_Stored data_

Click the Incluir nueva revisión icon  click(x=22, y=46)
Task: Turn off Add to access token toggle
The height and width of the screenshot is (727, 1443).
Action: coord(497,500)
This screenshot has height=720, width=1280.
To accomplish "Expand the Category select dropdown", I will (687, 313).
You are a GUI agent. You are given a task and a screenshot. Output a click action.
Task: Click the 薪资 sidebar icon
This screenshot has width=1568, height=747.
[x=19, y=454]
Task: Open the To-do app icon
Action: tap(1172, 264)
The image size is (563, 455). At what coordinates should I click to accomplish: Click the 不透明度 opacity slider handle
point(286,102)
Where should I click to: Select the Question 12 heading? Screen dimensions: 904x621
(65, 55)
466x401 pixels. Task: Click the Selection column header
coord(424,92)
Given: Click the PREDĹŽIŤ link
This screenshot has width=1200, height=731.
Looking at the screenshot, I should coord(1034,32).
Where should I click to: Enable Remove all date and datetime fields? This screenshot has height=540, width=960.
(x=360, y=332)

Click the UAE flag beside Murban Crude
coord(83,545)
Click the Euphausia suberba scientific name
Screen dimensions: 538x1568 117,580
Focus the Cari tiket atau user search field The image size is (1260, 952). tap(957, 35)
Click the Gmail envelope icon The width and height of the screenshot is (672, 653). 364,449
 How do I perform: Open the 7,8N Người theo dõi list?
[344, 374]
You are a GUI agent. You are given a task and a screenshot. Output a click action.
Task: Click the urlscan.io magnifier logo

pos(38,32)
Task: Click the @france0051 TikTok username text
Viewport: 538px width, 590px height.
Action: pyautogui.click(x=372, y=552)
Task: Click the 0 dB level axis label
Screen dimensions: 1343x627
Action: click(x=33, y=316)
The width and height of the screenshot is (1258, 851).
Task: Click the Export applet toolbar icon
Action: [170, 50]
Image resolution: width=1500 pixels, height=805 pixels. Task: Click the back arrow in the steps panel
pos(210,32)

_WORK ITEM_
Copy out every record again, letter for letter.

_ANSWER AREA_
Click the Incluir nueva revisión icon  click(x=22, y=46)
Task: Turn off Add to access token toggle
The height and width of the screenshot is (727, 1443).
Action: coord(497,500)
This screenshot has height=720, width=1280.
To accomplish "Expand the Category select dropdown", I will (687, 313).
You are a GUI agent. You are given a task and a screenshot. Output a click action.
Task: Click the 薪资 sidebar icon
This screenshot has width=1568, height=747.
[x=19, y=454]
Task: Open the To-do app icon
Action: tap(1172, 264)
The image size is (563, 455). At what coordinates should I click to accomplish: Click the 不透明度 opacity slider handle
point(286,102)
Where should I click to: Select the Question 12 heading? Screen dimensions: 904x621
(65, 55)
466x401 pixels. Task: Click the Selection column header
coord(424,92)
Given: Click the PREDĹŽIŤ link
This screenshot has width=1200, height=731.
Looking at the screenshot, I should coord(1034,32).
Where should I click to: Enable Remove all date and datetime fields? This screenshot has height=540, width=960.
(x=360, y=332)

Click the UAE flag beside Murban Crude
coord(83,545)
Click the Euphausia suberba scientific name
Screen dimensions: 538x1568 117,580
Focus the Cari tiket atau user search field The image size is (1260, 952). tap(957, 35)
Click the Gmail envelope icon The width and height of the screenshot is (672, 653). 364,449
 How do I perform: Open the 7,8N Người theo dõi list?
[344, 374]
You are a GUI agent. You are given a task and a screenshot. Output a click action.
Task: Click the urlscan.io magnifier logo

pos(38,32)
Task: Click the @france0051 TikTok username text
Viewport: 538px width, 590px height.
Action: pyautogui.click(x=372, y=552)
Task: Click the 0 dB level axis label
Screen dimensions: 1343x627
Action: click(x=33, y=316)
The width and height of the screenshot is (1258, 851).
Task: Click the Export applet toolbar icon
Action: [170, 50]
Image resolution: width=1500 pixels, height=805 pixels. Task: Click the back arrow in the steps panel
pos(210,32)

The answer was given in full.